:: REQUIRED TASK ::
Change "Center-align" to "Right-align" in the items from the first line down to and including the line containing "Action: pos(396,96)". Return those lines with no other change.
= = = = = = =
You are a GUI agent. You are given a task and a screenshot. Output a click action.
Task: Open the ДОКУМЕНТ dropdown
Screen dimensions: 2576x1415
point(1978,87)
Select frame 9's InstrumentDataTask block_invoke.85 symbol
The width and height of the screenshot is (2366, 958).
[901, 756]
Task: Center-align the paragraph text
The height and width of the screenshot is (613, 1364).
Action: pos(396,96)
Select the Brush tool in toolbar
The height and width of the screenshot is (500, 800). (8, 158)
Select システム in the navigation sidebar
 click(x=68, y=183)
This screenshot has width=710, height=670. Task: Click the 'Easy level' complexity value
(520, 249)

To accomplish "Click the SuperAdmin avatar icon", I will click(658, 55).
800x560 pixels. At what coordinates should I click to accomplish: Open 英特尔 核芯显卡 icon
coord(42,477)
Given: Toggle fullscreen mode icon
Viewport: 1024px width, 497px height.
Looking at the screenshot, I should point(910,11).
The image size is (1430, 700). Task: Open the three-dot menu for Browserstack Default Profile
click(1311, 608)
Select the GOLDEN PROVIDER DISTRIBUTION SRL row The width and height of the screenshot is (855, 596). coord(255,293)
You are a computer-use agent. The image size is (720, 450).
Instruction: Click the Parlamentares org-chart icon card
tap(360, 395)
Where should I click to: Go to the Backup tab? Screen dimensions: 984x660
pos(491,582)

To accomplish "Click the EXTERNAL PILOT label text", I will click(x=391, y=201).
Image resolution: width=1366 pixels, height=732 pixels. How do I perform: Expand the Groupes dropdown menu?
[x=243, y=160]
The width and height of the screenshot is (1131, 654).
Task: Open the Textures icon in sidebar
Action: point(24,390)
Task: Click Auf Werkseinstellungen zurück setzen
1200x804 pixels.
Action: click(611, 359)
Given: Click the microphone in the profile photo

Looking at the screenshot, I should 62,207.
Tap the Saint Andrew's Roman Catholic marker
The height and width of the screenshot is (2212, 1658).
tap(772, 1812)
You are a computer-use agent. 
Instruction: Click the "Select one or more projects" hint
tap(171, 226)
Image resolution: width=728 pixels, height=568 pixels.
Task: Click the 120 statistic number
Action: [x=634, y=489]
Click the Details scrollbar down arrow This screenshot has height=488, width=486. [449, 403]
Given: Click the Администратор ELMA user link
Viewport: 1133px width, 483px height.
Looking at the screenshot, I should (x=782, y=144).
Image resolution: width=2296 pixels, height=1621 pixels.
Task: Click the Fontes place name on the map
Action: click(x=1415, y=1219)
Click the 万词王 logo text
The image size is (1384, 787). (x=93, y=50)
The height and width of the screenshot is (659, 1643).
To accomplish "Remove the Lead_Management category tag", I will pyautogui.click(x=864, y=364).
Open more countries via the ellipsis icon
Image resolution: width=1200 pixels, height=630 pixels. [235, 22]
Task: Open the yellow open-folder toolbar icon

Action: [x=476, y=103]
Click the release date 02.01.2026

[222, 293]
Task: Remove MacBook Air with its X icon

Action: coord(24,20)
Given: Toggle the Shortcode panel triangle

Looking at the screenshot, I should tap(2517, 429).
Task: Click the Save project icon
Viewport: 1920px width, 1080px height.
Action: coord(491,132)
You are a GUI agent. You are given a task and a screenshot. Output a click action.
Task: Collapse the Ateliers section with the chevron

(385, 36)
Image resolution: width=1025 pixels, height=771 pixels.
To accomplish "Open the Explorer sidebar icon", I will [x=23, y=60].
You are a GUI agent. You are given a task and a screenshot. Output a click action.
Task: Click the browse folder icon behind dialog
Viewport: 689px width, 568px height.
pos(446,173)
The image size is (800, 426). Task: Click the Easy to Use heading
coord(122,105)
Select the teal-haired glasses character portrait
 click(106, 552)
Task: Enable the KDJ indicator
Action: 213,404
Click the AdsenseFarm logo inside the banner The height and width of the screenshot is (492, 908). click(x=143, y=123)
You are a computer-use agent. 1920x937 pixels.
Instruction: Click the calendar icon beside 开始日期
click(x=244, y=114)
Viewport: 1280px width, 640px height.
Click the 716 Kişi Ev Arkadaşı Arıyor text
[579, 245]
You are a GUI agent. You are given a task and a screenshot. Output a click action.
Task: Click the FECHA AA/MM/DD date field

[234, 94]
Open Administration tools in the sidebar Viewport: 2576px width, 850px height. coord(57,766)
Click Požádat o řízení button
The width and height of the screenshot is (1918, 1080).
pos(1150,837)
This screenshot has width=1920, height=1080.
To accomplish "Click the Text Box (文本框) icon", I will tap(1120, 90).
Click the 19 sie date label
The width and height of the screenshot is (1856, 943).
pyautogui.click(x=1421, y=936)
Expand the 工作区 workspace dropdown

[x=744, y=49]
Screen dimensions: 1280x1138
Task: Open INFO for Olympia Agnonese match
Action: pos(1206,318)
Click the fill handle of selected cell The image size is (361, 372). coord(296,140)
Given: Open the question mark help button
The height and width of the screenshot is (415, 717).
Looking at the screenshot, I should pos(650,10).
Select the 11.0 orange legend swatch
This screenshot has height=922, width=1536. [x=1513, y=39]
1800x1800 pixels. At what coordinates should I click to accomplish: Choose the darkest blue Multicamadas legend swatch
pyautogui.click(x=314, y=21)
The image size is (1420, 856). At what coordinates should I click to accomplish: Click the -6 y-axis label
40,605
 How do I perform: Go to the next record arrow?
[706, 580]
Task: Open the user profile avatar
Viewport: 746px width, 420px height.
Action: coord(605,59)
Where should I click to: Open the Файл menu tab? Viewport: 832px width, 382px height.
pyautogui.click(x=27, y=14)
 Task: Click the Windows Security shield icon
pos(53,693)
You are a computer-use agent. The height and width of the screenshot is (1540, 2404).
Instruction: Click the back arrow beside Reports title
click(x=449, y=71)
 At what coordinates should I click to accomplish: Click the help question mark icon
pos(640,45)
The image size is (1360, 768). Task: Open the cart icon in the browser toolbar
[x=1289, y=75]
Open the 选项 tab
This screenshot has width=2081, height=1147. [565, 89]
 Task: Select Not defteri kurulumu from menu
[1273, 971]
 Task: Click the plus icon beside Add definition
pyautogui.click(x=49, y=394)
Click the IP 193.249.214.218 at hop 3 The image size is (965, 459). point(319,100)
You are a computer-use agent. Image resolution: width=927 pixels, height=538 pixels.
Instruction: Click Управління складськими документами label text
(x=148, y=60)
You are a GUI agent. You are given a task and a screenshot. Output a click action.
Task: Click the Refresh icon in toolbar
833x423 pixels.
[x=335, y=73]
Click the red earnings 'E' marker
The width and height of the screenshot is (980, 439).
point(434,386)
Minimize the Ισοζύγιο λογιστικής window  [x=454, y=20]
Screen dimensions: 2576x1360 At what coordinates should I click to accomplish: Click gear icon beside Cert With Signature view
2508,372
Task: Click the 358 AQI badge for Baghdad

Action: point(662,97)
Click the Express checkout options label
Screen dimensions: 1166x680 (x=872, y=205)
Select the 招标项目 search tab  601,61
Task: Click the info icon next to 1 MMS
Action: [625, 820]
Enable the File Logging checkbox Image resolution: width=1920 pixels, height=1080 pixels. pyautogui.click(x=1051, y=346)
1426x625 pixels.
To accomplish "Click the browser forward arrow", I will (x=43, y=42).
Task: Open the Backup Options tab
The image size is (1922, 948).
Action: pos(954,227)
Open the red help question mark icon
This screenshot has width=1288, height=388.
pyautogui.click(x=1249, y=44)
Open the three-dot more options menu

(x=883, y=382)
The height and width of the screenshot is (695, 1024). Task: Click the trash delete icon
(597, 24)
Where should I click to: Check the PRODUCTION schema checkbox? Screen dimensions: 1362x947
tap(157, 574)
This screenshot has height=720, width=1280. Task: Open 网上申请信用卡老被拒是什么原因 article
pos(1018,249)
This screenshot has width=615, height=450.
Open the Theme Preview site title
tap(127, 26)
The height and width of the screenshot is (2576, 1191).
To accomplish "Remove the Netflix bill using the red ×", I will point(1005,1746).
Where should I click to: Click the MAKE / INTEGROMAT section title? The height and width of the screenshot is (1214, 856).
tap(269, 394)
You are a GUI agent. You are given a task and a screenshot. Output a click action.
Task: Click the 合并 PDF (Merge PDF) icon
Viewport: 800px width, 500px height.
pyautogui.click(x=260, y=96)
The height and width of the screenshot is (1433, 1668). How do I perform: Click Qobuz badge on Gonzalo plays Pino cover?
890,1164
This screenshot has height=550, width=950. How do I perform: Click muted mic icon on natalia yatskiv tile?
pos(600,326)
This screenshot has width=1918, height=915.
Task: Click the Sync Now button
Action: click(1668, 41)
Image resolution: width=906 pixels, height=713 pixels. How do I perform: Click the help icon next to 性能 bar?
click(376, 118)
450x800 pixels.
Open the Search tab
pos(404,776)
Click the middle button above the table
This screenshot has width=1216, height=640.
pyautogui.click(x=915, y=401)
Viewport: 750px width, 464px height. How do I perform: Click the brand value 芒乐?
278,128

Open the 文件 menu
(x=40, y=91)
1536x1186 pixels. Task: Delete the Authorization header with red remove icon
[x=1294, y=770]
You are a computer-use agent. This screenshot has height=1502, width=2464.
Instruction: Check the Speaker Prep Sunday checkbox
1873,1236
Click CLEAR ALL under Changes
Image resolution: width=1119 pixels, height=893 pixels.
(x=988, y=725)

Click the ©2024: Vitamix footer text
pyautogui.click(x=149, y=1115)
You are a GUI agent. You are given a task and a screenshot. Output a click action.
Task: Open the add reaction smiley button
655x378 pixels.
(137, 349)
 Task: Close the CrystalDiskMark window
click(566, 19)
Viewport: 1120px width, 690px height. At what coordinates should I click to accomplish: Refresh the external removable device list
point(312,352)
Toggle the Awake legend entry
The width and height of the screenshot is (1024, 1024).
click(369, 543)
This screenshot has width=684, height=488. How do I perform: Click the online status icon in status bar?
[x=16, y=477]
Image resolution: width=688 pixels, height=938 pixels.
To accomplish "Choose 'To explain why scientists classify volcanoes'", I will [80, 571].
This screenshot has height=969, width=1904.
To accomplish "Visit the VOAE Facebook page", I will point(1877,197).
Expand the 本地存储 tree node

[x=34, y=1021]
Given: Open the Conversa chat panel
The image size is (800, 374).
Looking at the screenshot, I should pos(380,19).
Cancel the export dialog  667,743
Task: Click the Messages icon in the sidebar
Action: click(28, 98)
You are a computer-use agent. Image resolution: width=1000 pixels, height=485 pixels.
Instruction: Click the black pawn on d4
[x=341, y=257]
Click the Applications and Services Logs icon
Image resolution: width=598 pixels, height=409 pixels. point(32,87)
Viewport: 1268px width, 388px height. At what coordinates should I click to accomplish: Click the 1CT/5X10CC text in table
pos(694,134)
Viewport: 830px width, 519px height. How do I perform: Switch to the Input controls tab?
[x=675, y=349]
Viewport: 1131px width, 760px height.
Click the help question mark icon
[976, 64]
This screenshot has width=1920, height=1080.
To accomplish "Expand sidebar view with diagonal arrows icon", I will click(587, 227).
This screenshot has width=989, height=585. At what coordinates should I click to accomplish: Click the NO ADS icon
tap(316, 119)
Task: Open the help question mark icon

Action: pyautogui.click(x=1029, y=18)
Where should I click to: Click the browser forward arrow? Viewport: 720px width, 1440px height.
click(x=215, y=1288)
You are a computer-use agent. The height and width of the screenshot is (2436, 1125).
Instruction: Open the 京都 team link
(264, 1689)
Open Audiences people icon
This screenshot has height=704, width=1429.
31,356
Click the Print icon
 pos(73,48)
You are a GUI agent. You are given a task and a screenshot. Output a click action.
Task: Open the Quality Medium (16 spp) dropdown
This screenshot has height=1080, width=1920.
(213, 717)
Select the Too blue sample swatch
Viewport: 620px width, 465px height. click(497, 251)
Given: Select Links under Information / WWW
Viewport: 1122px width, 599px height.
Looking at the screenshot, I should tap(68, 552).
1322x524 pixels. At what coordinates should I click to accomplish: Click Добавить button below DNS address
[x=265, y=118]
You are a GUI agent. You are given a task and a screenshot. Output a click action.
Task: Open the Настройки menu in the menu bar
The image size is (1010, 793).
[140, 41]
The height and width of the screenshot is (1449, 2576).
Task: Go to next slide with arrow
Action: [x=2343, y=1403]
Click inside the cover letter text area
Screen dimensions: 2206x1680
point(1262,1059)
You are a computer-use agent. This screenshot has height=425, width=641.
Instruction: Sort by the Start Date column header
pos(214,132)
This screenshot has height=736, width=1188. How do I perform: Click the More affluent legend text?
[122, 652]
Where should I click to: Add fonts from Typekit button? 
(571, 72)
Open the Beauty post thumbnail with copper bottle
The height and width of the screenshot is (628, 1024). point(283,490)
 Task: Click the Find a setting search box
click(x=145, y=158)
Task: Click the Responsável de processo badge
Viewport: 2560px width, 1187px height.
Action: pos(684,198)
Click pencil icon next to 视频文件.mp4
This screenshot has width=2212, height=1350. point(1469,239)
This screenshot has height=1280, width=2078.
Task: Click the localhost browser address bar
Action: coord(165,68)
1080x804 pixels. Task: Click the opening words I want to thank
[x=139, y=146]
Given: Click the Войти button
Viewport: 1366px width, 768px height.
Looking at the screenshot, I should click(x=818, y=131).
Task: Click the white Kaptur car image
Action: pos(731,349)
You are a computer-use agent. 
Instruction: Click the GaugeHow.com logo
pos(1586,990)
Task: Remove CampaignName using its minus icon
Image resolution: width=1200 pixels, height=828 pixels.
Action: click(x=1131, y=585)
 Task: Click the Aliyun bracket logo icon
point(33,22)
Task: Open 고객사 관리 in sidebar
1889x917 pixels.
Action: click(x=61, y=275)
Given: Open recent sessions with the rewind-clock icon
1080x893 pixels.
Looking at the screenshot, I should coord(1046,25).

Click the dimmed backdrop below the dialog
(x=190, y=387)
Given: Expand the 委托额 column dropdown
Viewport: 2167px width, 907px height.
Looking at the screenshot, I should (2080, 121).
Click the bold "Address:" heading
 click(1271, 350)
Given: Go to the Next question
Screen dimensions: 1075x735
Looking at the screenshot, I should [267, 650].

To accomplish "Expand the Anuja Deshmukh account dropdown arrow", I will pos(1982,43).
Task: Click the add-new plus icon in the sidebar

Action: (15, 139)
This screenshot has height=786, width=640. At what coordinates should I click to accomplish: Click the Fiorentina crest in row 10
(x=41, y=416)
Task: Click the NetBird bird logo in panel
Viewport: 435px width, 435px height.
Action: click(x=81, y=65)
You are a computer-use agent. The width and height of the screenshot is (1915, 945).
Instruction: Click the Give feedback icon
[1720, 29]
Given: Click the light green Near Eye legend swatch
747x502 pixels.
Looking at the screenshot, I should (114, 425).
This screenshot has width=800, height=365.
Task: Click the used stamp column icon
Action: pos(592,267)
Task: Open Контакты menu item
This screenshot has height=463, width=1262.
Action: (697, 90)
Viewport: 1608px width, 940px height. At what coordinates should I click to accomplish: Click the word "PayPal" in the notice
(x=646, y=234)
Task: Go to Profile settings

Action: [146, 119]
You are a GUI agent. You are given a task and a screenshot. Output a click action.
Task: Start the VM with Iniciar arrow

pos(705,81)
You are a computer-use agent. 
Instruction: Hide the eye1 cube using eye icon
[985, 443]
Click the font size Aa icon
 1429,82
= = = = = = =
:: OUTPUT FOR THIS EXERCISE ::
You are a GUI agent. You are given a task and a screenshot. Output a click action.
Task: Open the ДОКУМЕНТ dropdown
Screen dimensions: 2576x1415
point(1978,87)
Select frame 9's InstrumentDataTask block_invoke.85 symbol
The width and height of the screenshot is (2366, 958).
[901, 756]
Task: Right-align the paragraph text
The height and width of the screenshot is (613, 1364).
Action: pos(396,96)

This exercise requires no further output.